[Element and text location data]
● ● ● ● ● ● ●

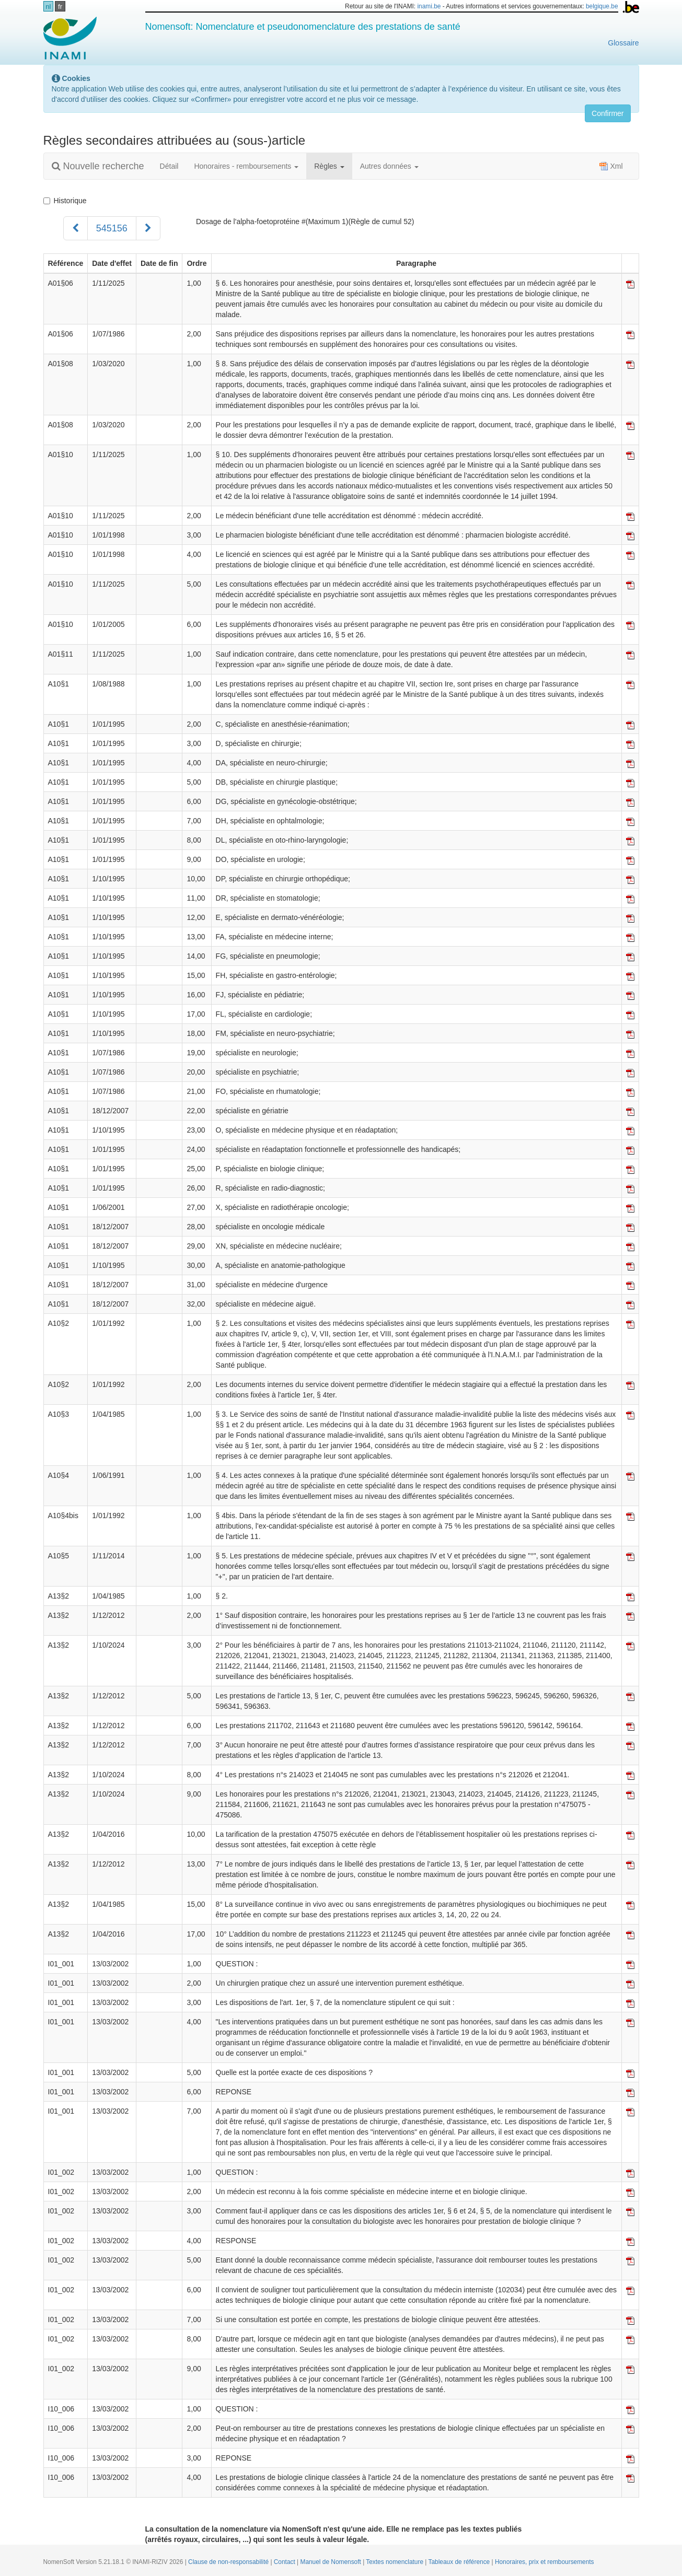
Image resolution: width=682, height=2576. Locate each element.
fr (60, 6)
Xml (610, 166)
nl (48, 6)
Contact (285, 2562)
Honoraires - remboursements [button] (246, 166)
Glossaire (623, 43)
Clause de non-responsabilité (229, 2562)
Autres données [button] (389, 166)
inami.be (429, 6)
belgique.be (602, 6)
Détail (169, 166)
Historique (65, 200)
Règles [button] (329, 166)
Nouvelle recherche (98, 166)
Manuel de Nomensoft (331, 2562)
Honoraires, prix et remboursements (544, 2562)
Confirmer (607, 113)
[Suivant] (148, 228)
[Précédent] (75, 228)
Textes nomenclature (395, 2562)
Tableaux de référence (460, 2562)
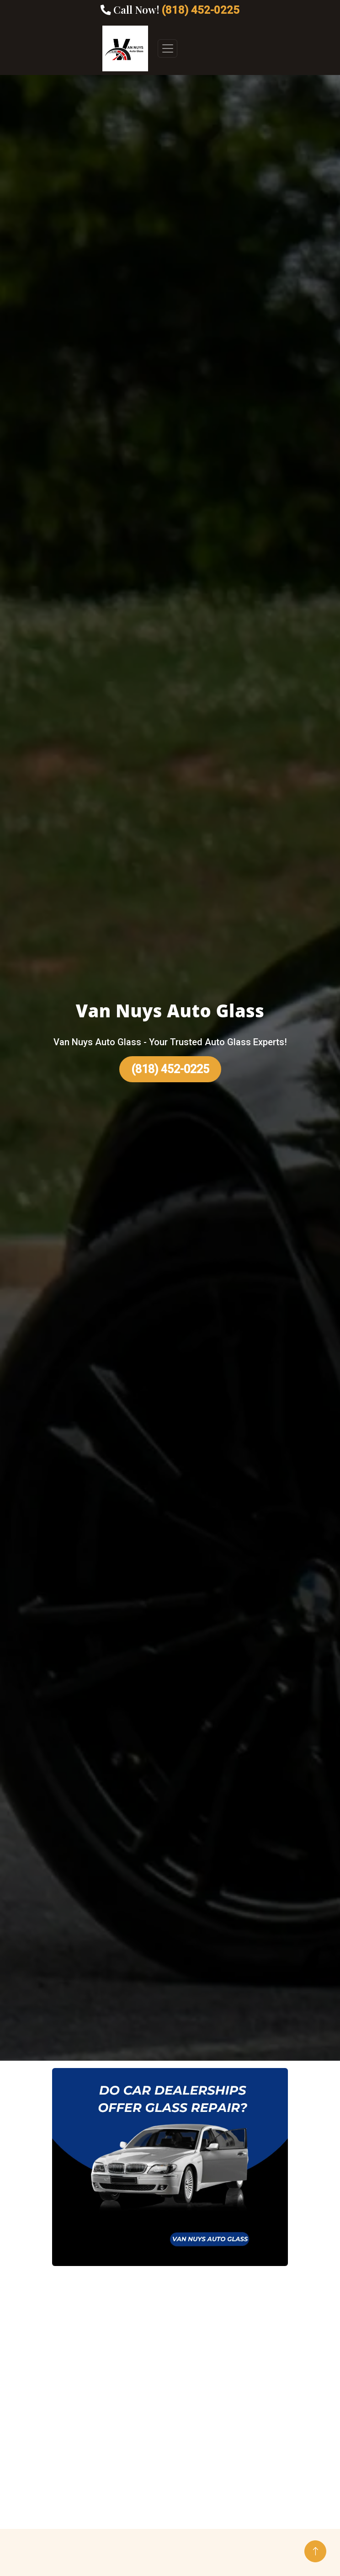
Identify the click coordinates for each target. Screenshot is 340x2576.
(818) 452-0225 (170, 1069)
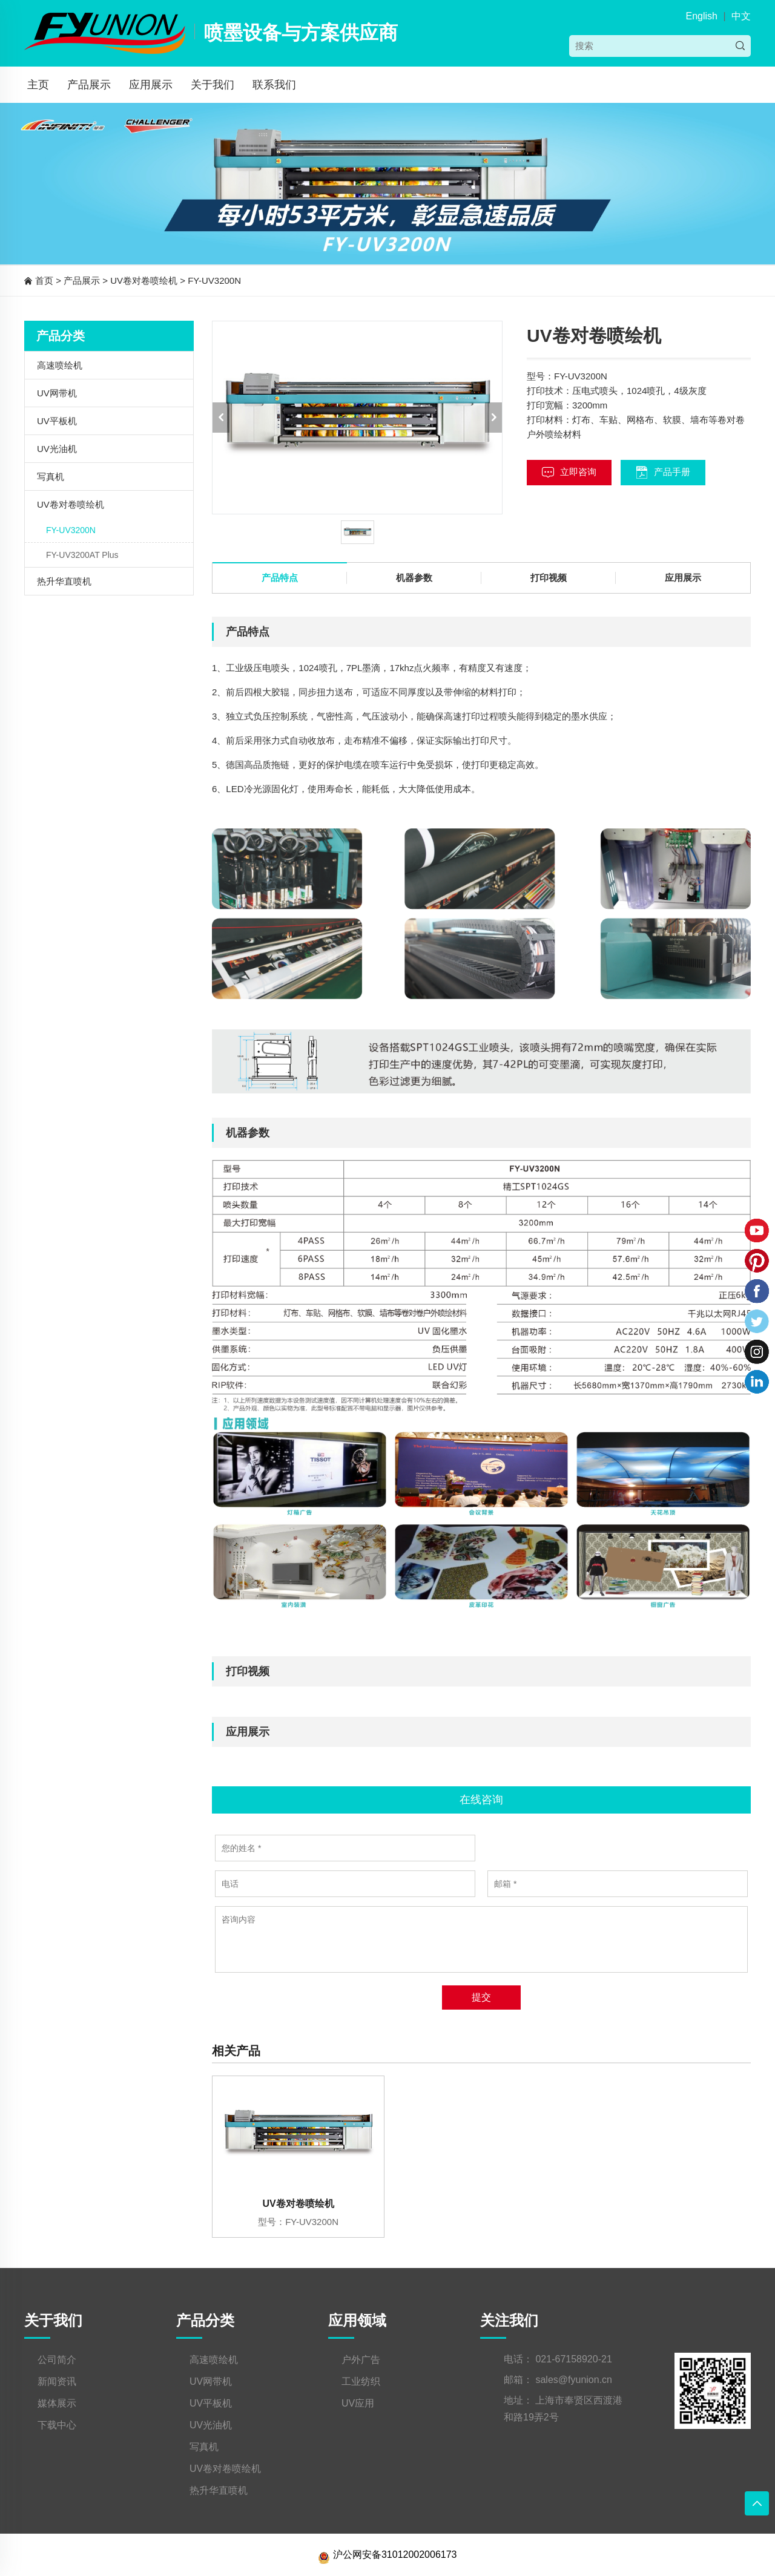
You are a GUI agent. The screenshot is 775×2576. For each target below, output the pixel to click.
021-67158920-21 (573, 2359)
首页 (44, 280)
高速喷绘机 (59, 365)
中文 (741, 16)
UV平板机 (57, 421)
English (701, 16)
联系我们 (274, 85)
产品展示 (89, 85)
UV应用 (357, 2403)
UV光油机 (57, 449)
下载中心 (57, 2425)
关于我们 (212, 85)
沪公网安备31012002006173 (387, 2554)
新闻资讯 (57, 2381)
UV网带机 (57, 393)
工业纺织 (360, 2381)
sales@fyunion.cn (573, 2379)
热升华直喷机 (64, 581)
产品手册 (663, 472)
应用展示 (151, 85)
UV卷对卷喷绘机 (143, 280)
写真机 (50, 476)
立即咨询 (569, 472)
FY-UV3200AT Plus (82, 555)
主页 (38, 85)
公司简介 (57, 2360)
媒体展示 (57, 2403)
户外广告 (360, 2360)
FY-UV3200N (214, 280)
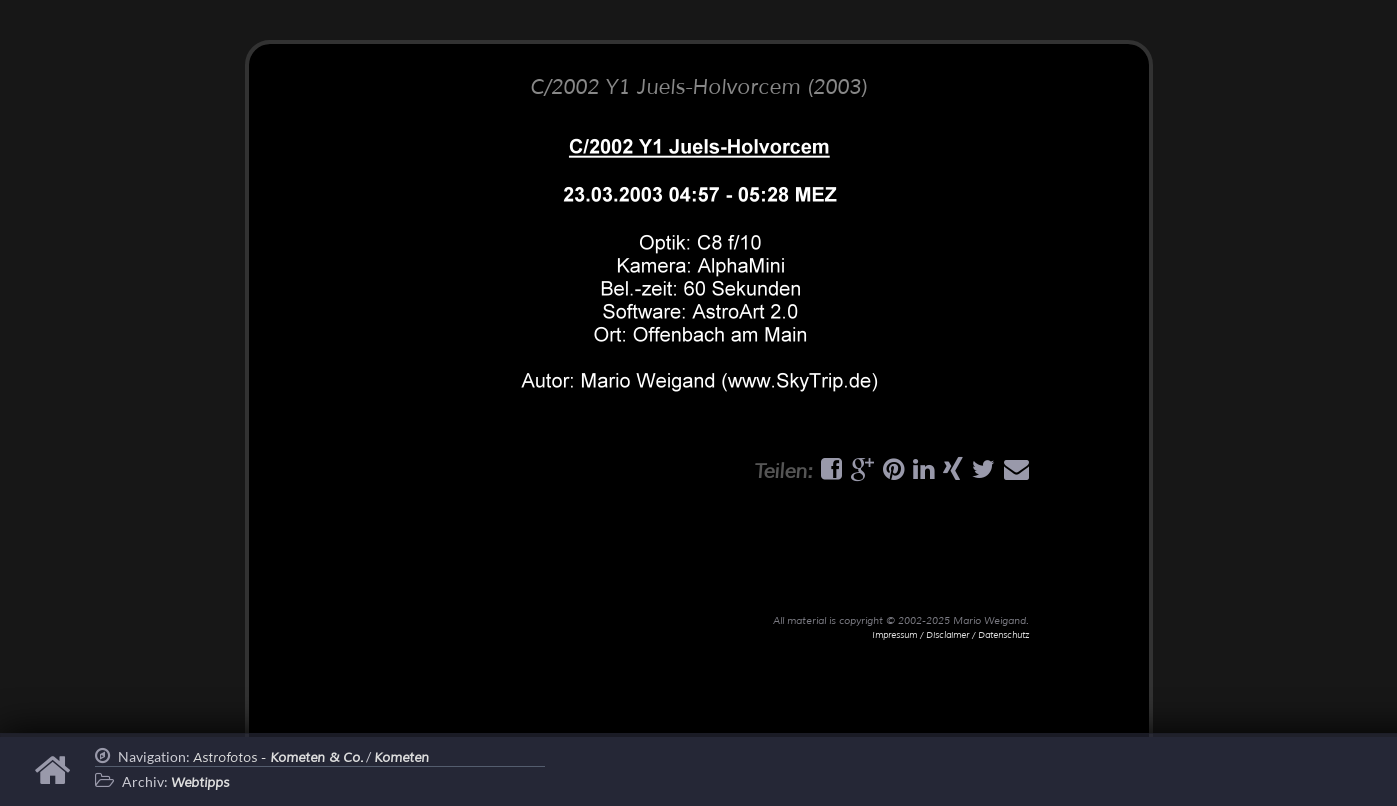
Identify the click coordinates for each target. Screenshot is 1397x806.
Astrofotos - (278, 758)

● ● ● ● ● ● ●

> [To do]
Which lines in the records above contain the string "target", counting case? Copy out every one of them.

> [Task result]
Identify the click coordinates for each target. Screenshot is 340x2576.
You are a GUI agent. The screenshot is 775×2576. For each target below, output the pixel to click.
Identify the click coordinates for each target. Screenshot is 1397x806.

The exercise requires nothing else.